GOAL OF THE EXERCISE: Reproduce only what runs from the line containing "You are a computer-use" to the line containing "Task: Open the Preise & Zugänge dropdown" in the records below, inclusive. Keep it exact, and keep the pictures out.

INPUT FOR THIS TASK:
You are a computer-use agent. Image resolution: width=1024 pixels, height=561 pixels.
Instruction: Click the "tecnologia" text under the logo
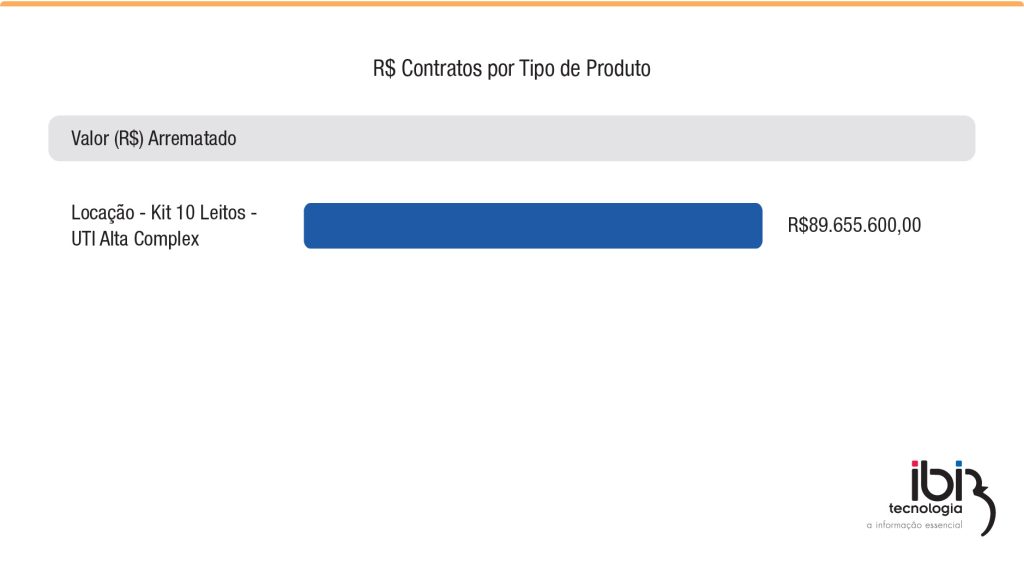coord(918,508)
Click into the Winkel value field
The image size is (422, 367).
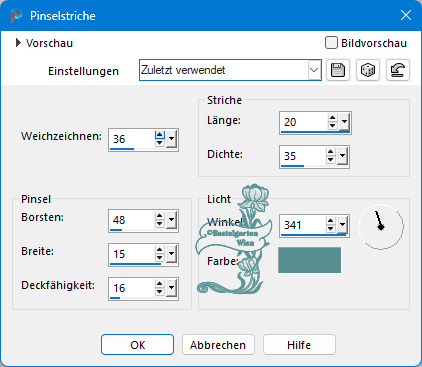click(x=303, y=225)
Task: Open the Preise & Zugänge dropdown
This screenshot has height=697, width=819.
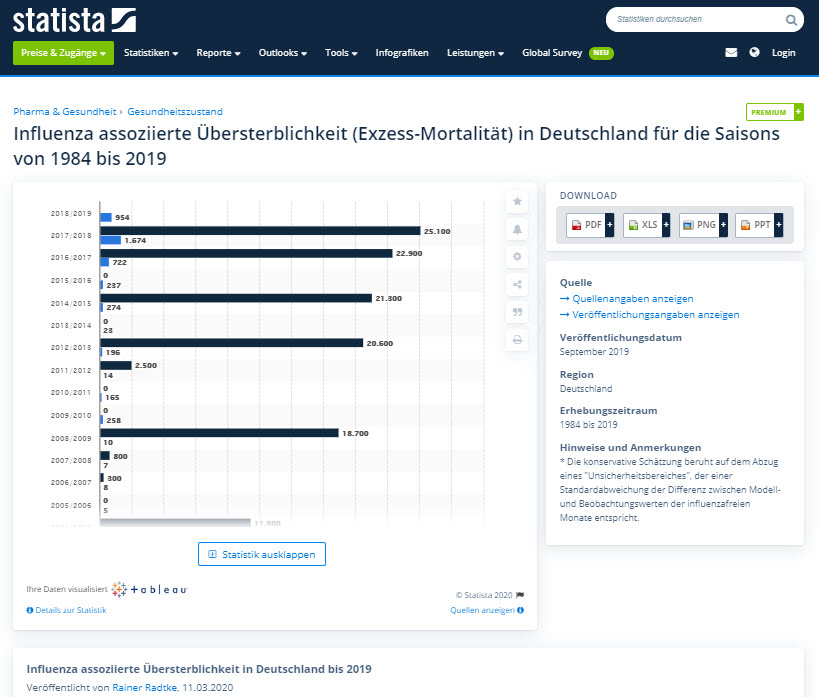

---

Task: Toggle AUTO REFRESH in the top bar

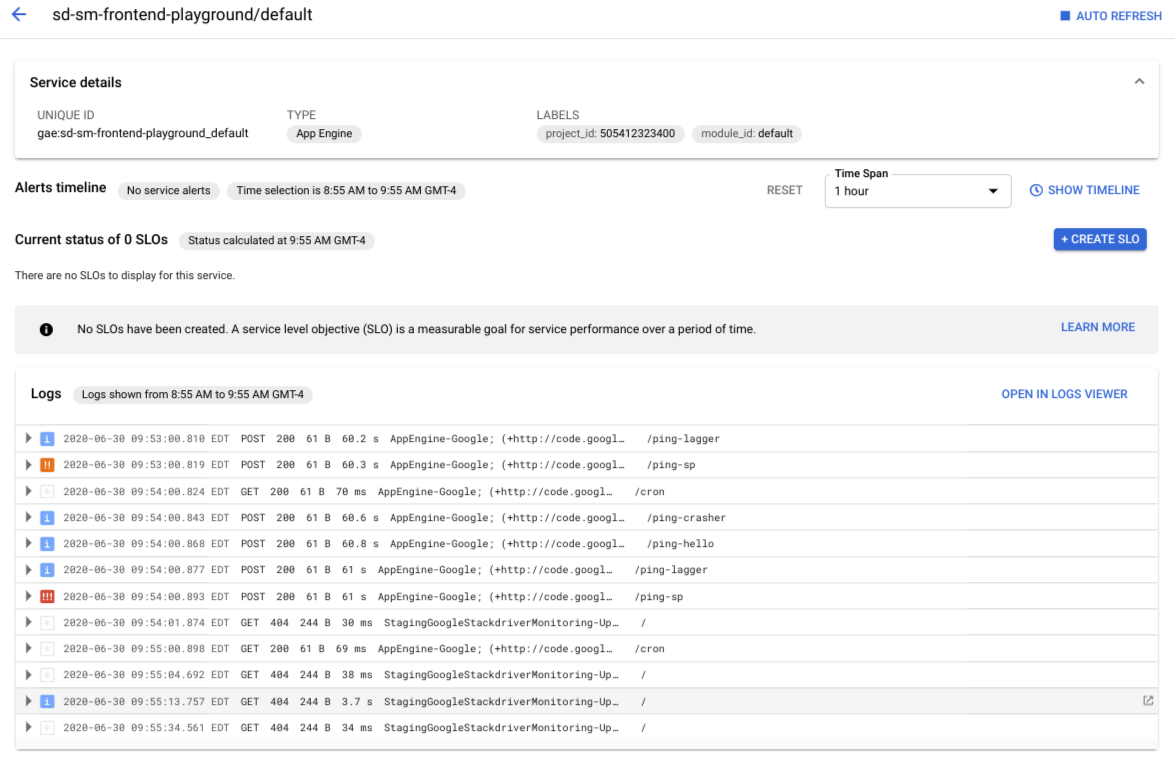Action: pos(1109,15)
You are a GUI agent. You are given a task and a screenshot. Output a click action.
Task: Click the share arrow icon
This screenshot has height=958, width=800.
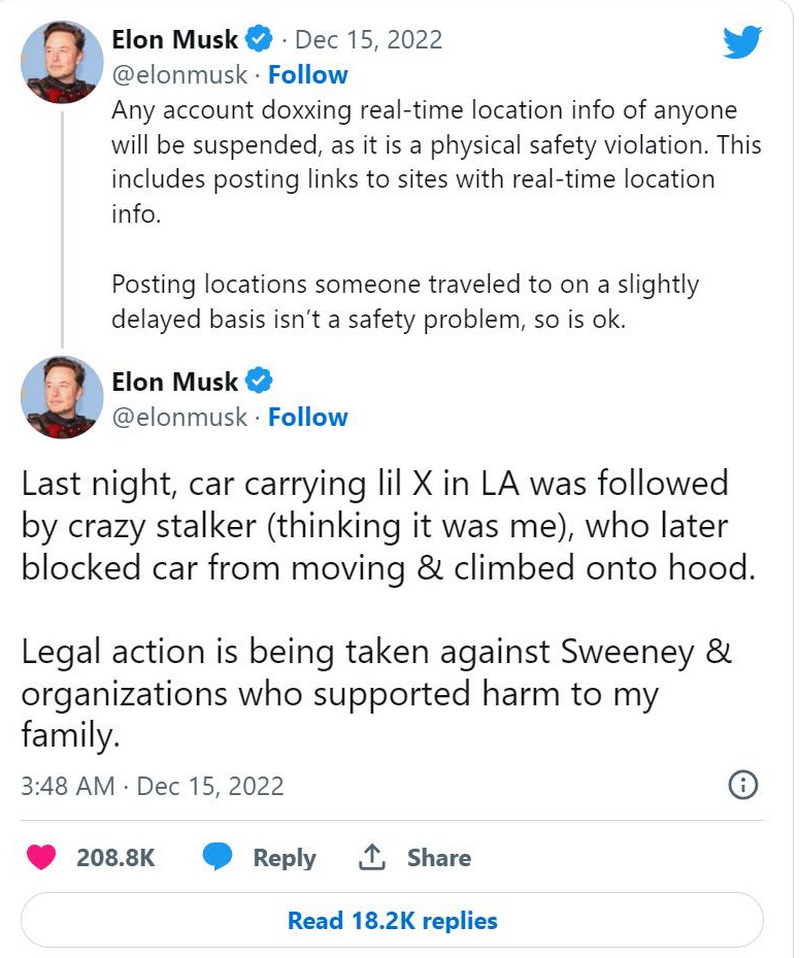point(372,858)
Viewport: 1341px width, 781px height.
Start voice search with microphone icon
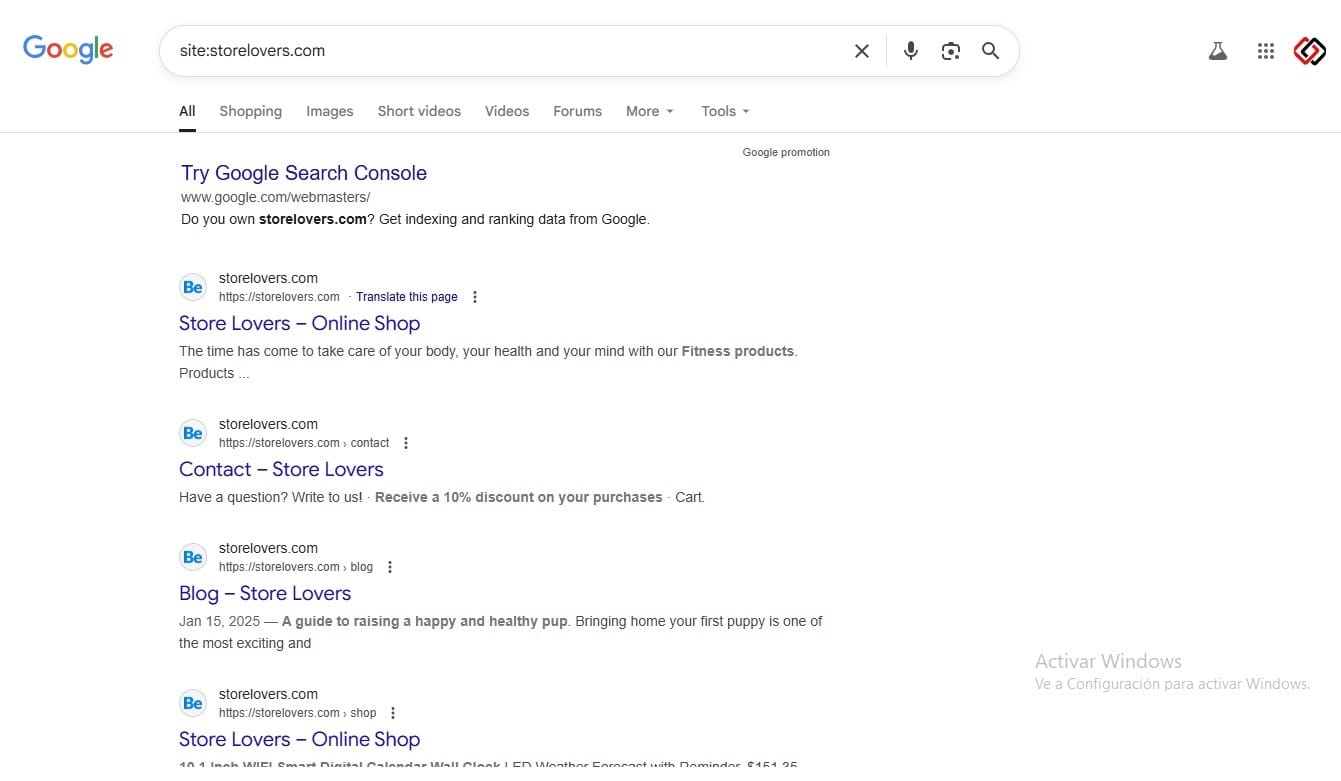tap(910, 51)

==

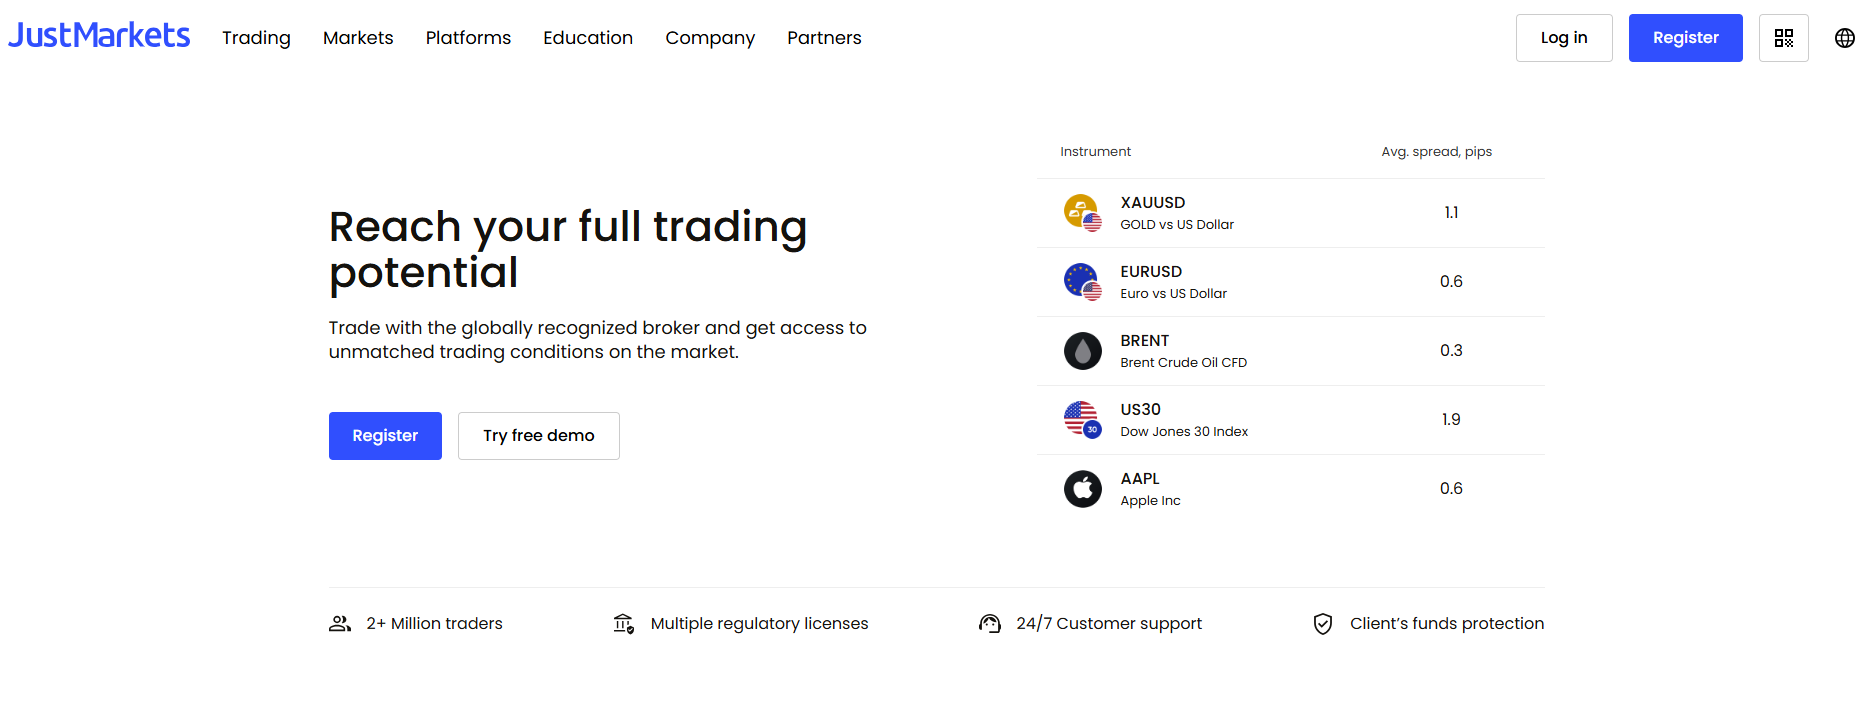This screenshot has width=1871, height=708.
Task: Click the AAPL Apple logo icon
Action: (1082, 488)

TASK SOLUTION:
You are a computer-use agent. Image resolution: width=1024 pixels, height=561 pixels.
Instruction: Click the "tecnologia" text under the logo
coord(918,508)
Click into the Winkel value field
The image size is (422, 367).
click(x=303, y=225)
Task: Open the Preise & Zugänge dropdown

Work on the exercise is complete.